Как ни странно и даже непонятно это может показаться, но такая мысль, несомненно, возникла в голове девушки, которой правда жизни раскрылась в горьких обидах и страданиях и перед которой жизнь сорвала обманчивую завесу, показав ей многие явления во всей их неприкрытой наготе.
Мысль эта, несомненно, возникла в голове Юстины. Сначала робко запинаясь, потом все доверчивее и смелее она стала рассказывать Яну о том, что составляло величайшую муку ее жизни что она испытывала всегда при виде всякого, даже повседневного труда и что она почувствовала с особой остротой перед лицом того высокого самопожертвования и свято исполненного долга, которые предстали перед ней у памятника Цецилии и Яна и здесь, на могиле… Муку эту уже несколько лет ей причиняло сознание собственной бесполезности, оно приводило ее в глубокое отчаяние.
Откуда явилось у нее это сознание — она знала хорошо, потому что не раз ломала голову над разрешением этого вопроса. Явилось оно, прежде всего из жизненного опыта, который изгнал из ее головы много иллюзий, заблуждений; может быть, причиной этому было влияние веяний времени, которые хотя издали, но все-таки воздействовали на нее; может быть, потому, что она была горда.
Все окружающие бранят ее за гордость. И справедливо: она действительно была так горда, что ее унижали все ласки и услуги, за которые она не могла заплатить, и в особенности дни и годы, прожитые ею без всякого дела, без всякой цели. Она по временам сравнивала себя с камнем, занимающим место на засеянном пшеницей поле. Стыд и скука! Тяжелой тоской охватывала ее каждое утро мысль о дне, который расстилался перед ней пустой, бесцельной дорогой; с тяжелой скукой каждый вечер ложилась она в постель.
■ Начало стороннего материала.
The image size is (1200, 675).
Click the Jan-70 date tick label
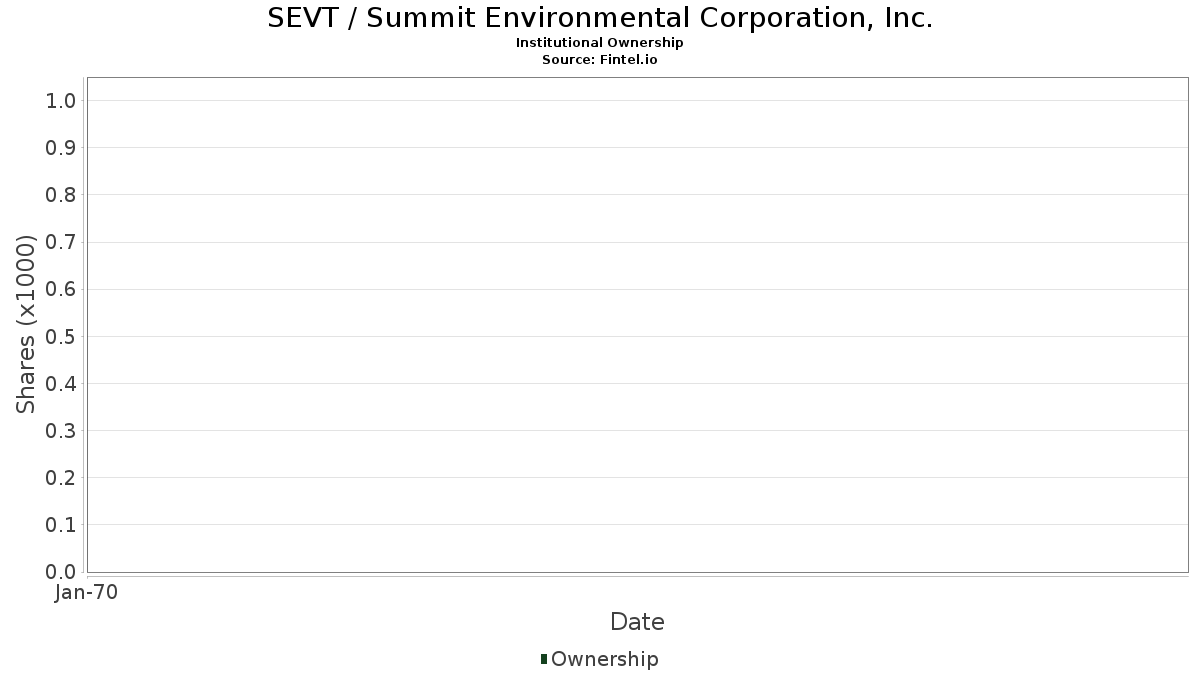click(x=87, y=593)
Она чувствовала в себе протест молодости, здоровья и сил, который всецело овладевал ею, нес куда-то навстречу живому, настоящему делу. Ей хотелось куда-то идти, бежать, помогать кому-то, стремиться к какой-то цели; по временам ей хотелось хоть камни с места на место перетаскивать, взять пилу и пилить дрова, только бы стать пригодной на что-нибудь, согреть коснеющие руки и освежить пылающую голову.
Но в ее положении некуда было приложить силы. Старый отец, правда, нуждался в ее услугах, но услуги эти были совсем ничтожны: вычистить платье, аккомпанировать на фортепиано. В Корчине все занимались своими делами и не требовали от нее помощи, да и не нуждались в ней, а навязываться ей не хотелось, — она и то чувствовала себя в этом доме чем-то вроде пятого колеса телеги. Никто даже и не допускал мысли, что у нее могут быть свои духовные запросы, никто даже и не думал об этом. Она была просто бедной родственницей хозяев и, пожалуй, могла рассчитывать на замужество. Да и чем еще она могла быть? Чтобы убить время, у нее были книжки, фортепиано, прогулки по саду, визиты соседей, — чего еще требовать больше?
А она требовала, и так сильно, что несколько раз ей приходила в голову мысль оставить Корчин и идти куда-нибудь подальше, в большой город, где она могла бы найти работу, независимость, найти цель в жизни. Но брать ли ей с собой отца, который чувствовал себя в Корчине, как в раю, или оставить на шее у ближних, — точно у них самих не было своих взглядов и горестей? Дитя природы, она страшилась разлуки с полями, лесами, как чего-то такого, что разломает ее жизнь на две половины. Только один раз она была с пани Эмилией в городе и вынесла оттуда впечатление тесноты, духоты, непонятной сутолоки, блеска, не имевшего для нее никакой прелести. Она не знала света, его условий и требований, а броситься в омут очертя голову у нее не хватало мужества. Наконец и в способности свои она не особенно верила. Она не принадлежала ни к числу тех, которые считают себя способными на все, ни к тем, которым мечты о блестящем будущем придают силы и отвагу. Она думала, колебалась, впадала в отчаяние или тупую апатию, а дни и годы, как блестящие снаружи, но пустые внутри зерна четок, все проходили да проходили.